> Selected passage:
RE: draft-phillips-langtags-08, process, sp ecifications, "stability",

From: JFC (Jefsey) Morfin [mailto:jefsey(_at_)jefsey(_dot_)com]

Of course it would not be clear if you don't have a conceptual model of
what "language" tags are identifiers *of*. When RFC 3066 was being
developed, there was a suggestion that script IDs be incorporated, but
some were reluctant, raising the same question you have here. I was one

of

those. But I didn't remain obstructionist over the issue; instead, I gave
a fair amount of thought to the ontology that underlies "language" tags,
and subsequently published a white paper and presented on the topic at

two

conferences in the spring and fall of 2002. (Paper is available online at
http://www.sil.org/silewp/abstract.asp?ref=2002-003 -- my thinking has
evolved since then, but some key results remain valid, I think.)


May us know which ones?


It would be easier to identify two key points on which my thinking has changed.

IIRC, I was uncertain at the time about what to do wrt sorting. I have since 
concluded that sort order is a presentation issue that, while linguistically 
related, is out of scope for language identifiers. (Note that there is no 
common usage scenario in which it makes sense to declare the sorted order of 
content.) Sort order may certainly be in scope for a locale identifier, but not 
for a "language" tag.

> Problems to solve:
a) Show every line of the listing that contains the string "screenshot", matching case exactly.
b) Write what comes next in the email about language tags, starting after its final sentence.

> Raw records:

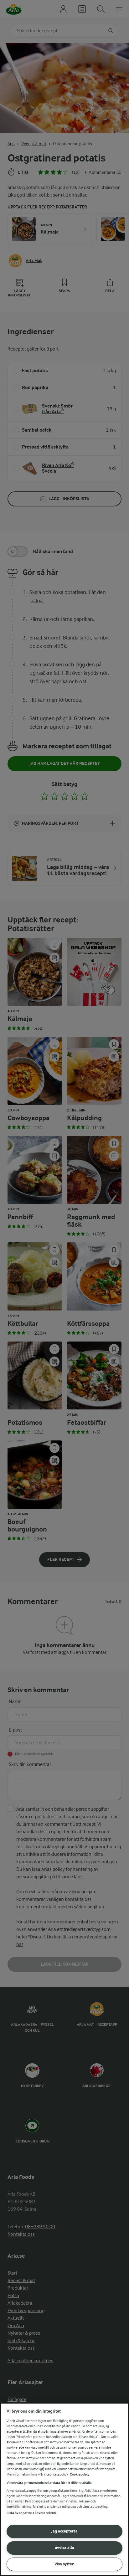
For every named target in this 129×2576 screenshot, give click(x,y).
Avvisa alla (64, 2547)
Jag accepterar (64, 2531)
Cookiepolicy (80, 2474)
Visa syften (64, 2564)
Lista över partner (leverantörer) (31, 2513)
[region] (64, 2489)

> The responses:
a)
For every named target in this 129×2576 screenshot, give click(x,y).

b)
The bigger change is that I have abandoned the fourth main category in the 
ontological model I proposed. At the time, I was still trying to work out where 
something like "Latin America Spanish" fit in. I saw the similarity to 
sub-language varieties / dialects, but at the time thought it needed to be a 
distinct category, for which reason I concocted the notion "domain-specific 
data set". 

I was never very satisfied with that: it wasn't a particularly consistent model 
(a data set is quite a different kind of thing from a language variety) and it 
ignored the similarity with sub-language variety. (And the name was a bit 
unwieldy.) 

I have since realized that I was tripping up on the very problem that was 
blocking the Language Tag Reviewer from accepting the requested registration 
for "es-americas": the assumption that a language tag necessarily refers to a 
conventionally-recognized linguistic identity that exists in the world. 
Language tags are not attributes declared on language varieties; they are 
attributes declared on information objects, indicating linguistic properties of 
those information objects. And the linguistic attributes of an information 
object do not necessarily coincide with conventionally-recognized linguistic 
identities. Of course, in the majority of useful cases they will; but it's not 
hard to show that this is not always the case: e.g. if I present "chat" as an 
expression that could be intrepreted in relation to several different 
languages, it would be entirely appropropriate for me to declare a linguistic 
attribute of that expression of "indeterminate" since that is precisely my 
intent -- but clearly "indeterminate" doesn't correspond with any particular 
language identity out in the world.

Thus, I came to realize that the kind of distinction intended by "es-americas" 
was just the same kind of distinction made for any sub-language variety: it 
declares that the information object is not only in some particular language, 
but is even more constrained in terms of the language variety in use. It is 
simply coincidental that the more constrained usage in this case doesn't 
coincide with a single dialect used by some identifiable speaker community.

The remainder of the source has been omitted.